In recent years, scene-level analysis has attracted much interest from the RS community thanks to the availability of RS images from a variety of earth observation platforms, including satellites, aerial systems, and unmanned aerial vehicles. The aim of scene classification methods is to classify the image based on a set of semantic categories in accordance with human interpretation. This task is challenging as it requires the definition of high-level features for representing the image content.

The latest developments based on deep learning methods have considerably boosted the classification accuracies compared to standard ones based on handcrafted features. The solutions based on CNNs are actually perceived as the most effective ones, in particular, those based on knowledge transfer from a pre-trained CNN. Indeed, using a pre-trained CNN has become a standard practice in many machine learning fields, including RS. One of the earliest ideas involves the removal of the top layer of the pre-trained network and its replacement with another fully connected layer that has a size equal to the number of classes (in the current problem) with a softmax activation layer. Then the network with its new top layer can be trained again on the RS dataset. This approach is typically known as fine-tuning. In general, the results reported up to now on several benchmark RS datasets show that the fine-tuning approach is less competing, in particular, for deeper networks due to the small size of the RS datasets (see literature review).

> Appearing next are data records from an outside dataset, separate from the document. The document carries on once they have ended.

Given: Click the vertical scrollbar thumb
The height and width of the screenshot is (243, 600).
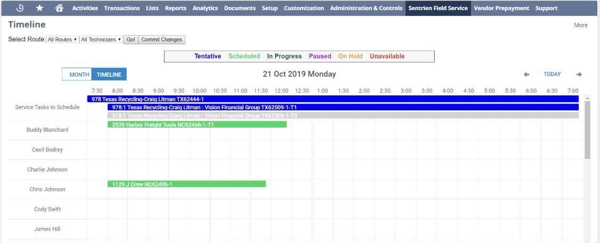Looking at the screenshot, I should tap(587, 130).
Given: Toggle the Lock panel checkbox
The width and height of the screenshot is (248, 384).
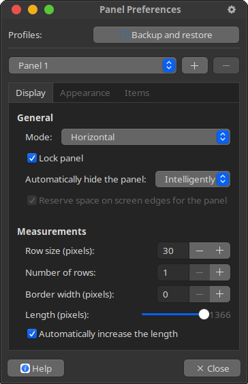Looking at the screenshot, I should click(x=32, y=158).
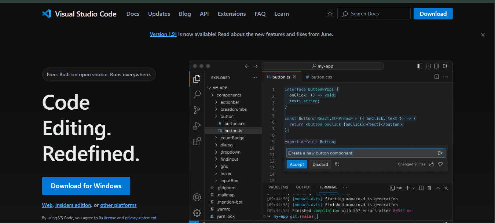This screenshot has height=223, width=495.
Task: Click the Download for Windows button
Action: point(86,186)
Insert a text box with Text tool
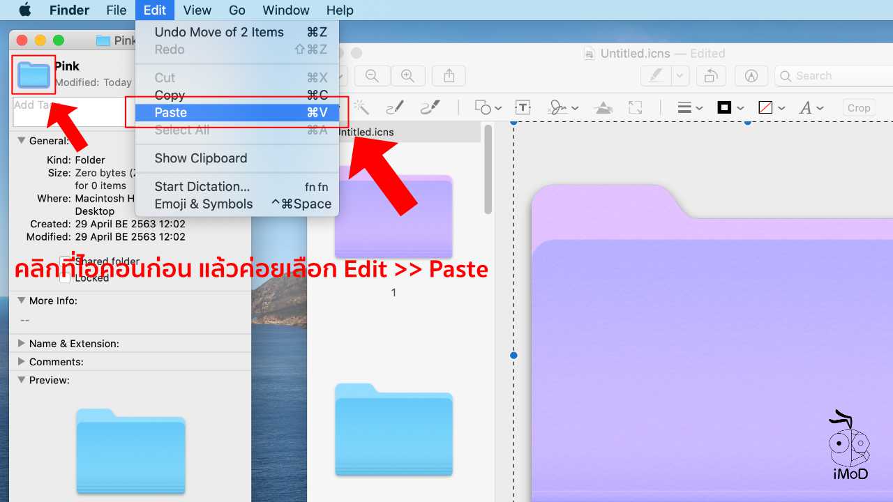 click(x=523, y=107)
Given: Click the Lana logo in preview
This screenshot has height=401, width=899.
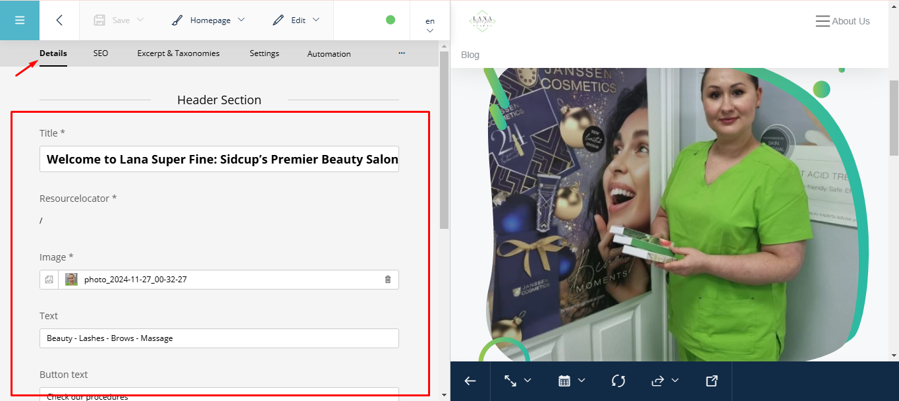Looking at the screenshot, I should [482, 21].
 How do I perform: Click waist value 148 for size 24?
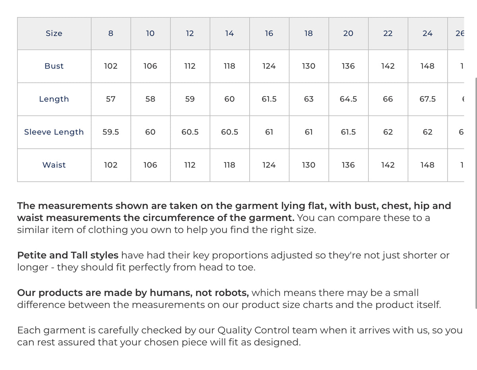pyautogui.click(x=428, y=165)
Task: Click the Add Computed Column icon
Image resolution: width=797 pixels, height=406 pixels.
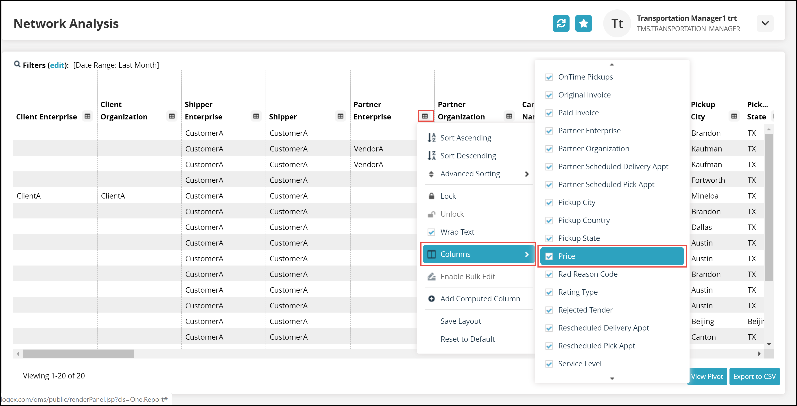Action: click(432, 298)
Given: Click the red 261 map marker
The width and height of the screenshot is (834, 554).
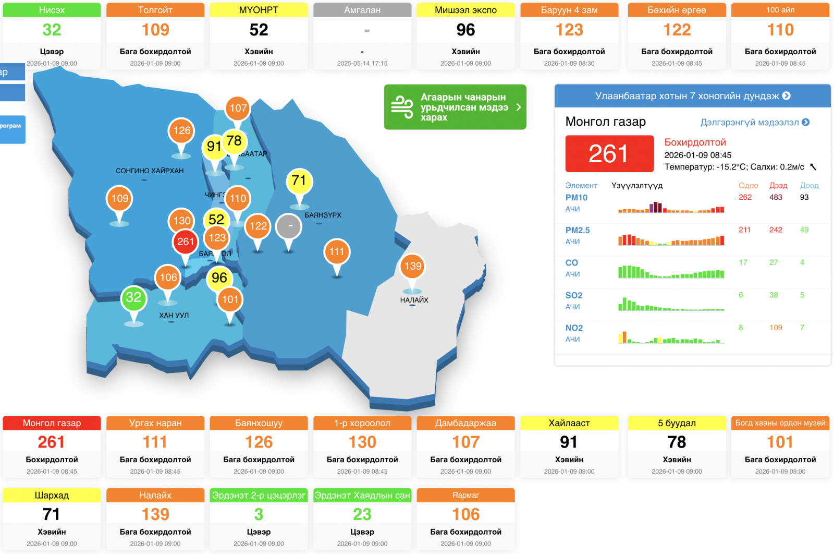Looking at the screenshot, I should coord(185,242).
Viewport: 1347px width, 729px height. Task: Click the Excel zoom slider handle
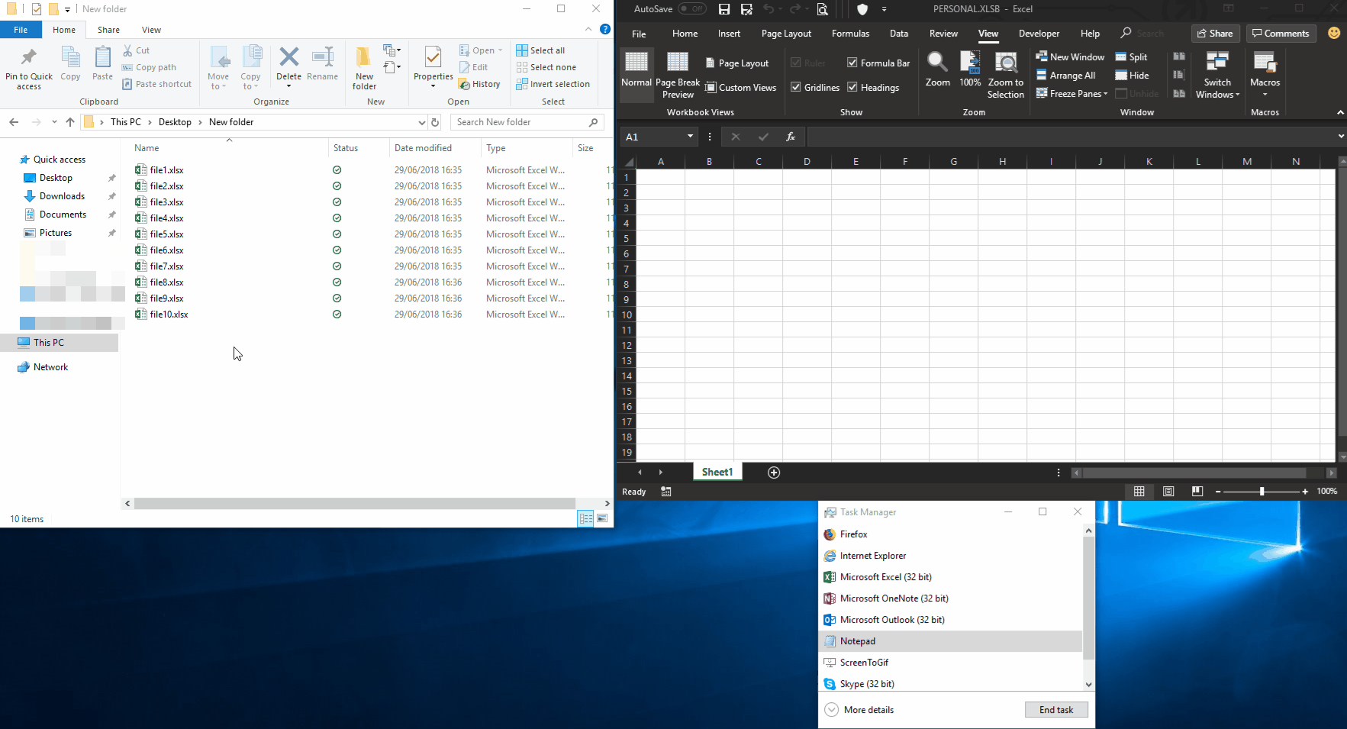click(x=1262, y=492)
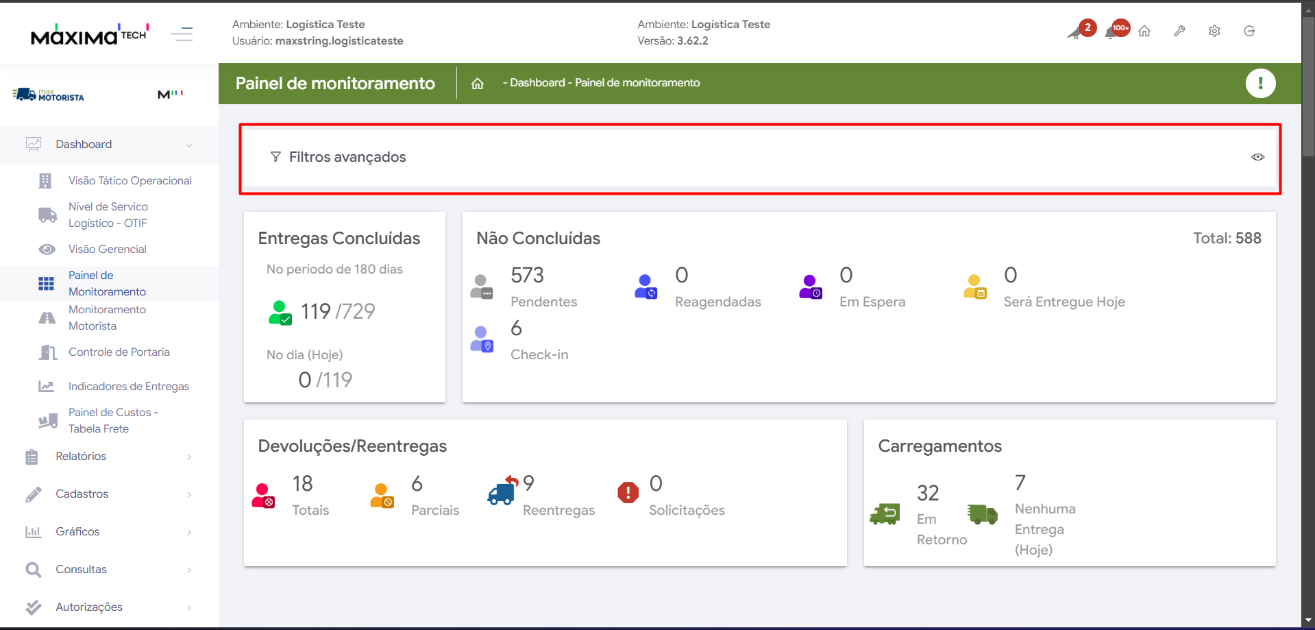Click the home icon in the breadcrumb
The height and width of the screenshot is (630, 1315).
pyautogui.click(x=478, y=84)
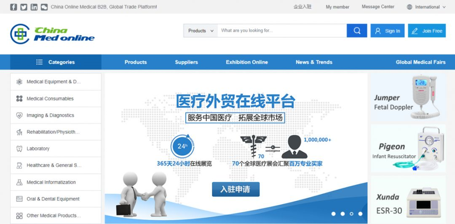The width and height of the screenshot is (455, 224).
Task: Click the China Med Online logo
Action: tap(52, 34)
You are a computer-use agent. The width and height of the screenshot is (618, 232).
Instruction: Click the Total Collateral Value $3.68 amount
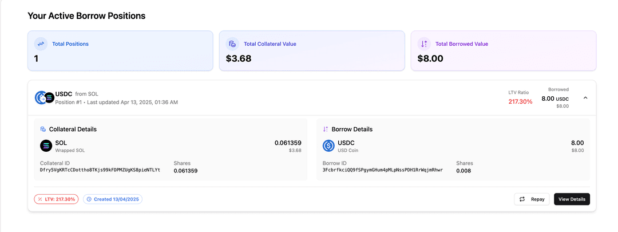239,58
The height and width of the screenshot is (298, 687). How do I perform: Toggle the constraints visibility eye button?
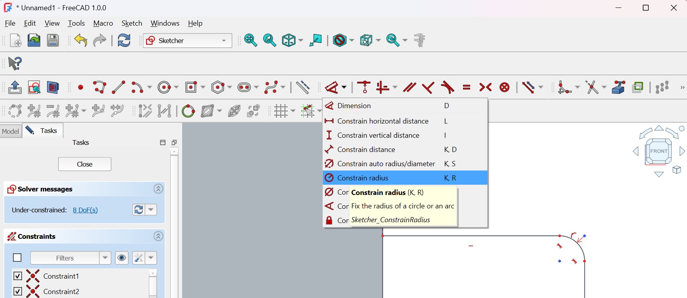tap(122, 258)
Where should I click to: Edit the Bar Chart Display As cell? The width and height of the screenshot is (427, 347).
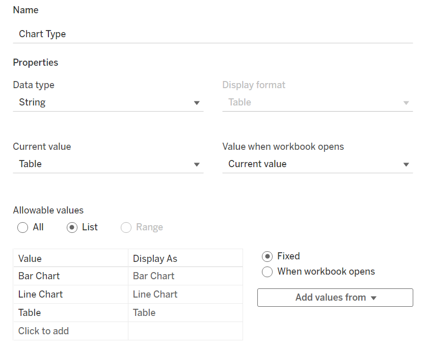(x=185, y=276)
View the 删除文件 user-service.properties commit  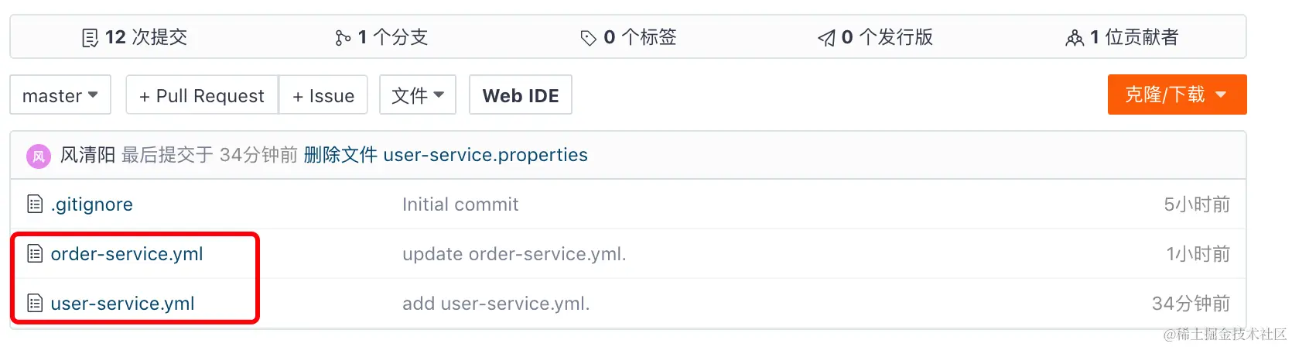click(x=446, y=155)
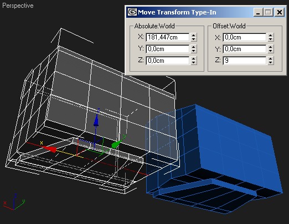
Task: Click the blue Z-axis gizmo arrow
Action: pyautogui.click(x=96, y=120)
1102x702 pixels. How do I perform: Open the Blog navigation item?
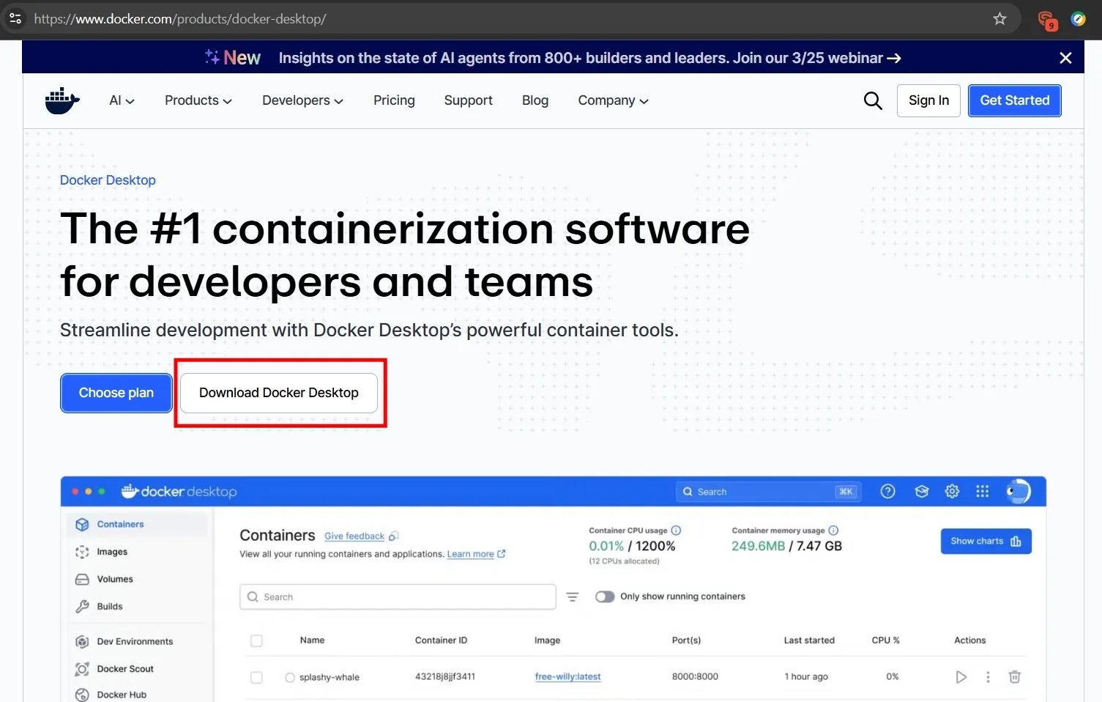coord(535,100)
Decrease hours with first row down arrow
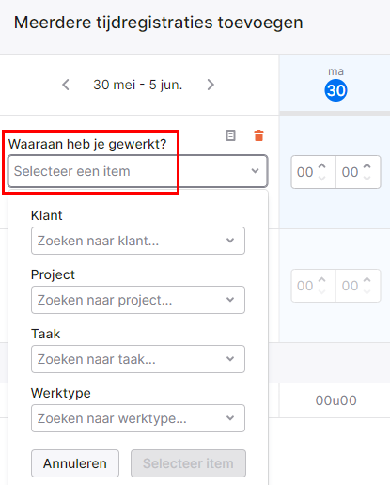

For this reason, other works opted instead to use the pre-trained network as a feature extractor by extracting features at different representations levels. This step may also include feature combinations. Then the resulting features are fed to an additional trainable module, which mainly acts as a classifier. Typical choices for the classification stage include fully connected layers and support vector machines (SVMs). On the other side, some works have proposed different methods and techniques to extract, combine, and fuse features from many pre-trained networks to enhance the classification accuracy. Thus, all of these methods in a sense are employing feature engineering one way or another, which defeats the main characteristic of deep neural networks, which is learning feature representations in an “end-to-end” manner from the dataset automatically. In fact, this characteristic has enabled them to significantly outperform handcrafted features in recent years. Hence, coming back to feature engineering practices while using deep neural networks seems counter-intuitive. So why fine-tuning of deeper networks is not competing with those based on feature extraction? The main reason reported so far in the literature is the deep nature of these networks, which causes them to suffer from the problem of “vanishing gradients” during training.

The question that we investigate in this work is: can we find a better way to combat the effect of vanishing gradients in deeper networks, such as GoogLeNet and Inception-v3 [1,2,3,4]? To this end, we will carry out an extensive analysis to show that these type of networks exhibit a phenomenon similar to the “Hughes effect” widely encountered in hyperspectral imagery. Then in a second step, we propose a simple solution to combat this effect by placing an auxiliary network on the top of an earlier layer to inject additional gradients. Then, we optimize both the primary and auxiliary loss functions using an opportune optimization method. It is worth recalling, that this idea was originally employed by Google during the training of GoogLeNet [1]. Yet this idea has been overlooked by researchers when transferring knowledge to new datasets during fine-tuning as they consider only the primary loss function. In the second set of experiments, we show this technique can boost the model performance significantly and permits to settle new state-of-the-art classification results on many benchmark datasets. The main contributions of this paper could be summarized as follows:

Provide best practices for transferring knowledge from pre-trained CNNs with small weights;
Show that deeper CNNs suffer from the vanishing gradient problem, and then propose a simple yet efficient solution to combat this effect using an auxiliary loss function;
Confirm experimentally, that this simple trick allows settling new state-of-the-art results on several benchmark datasets with low computational cost (fine-tune for a maximum 40 iterations).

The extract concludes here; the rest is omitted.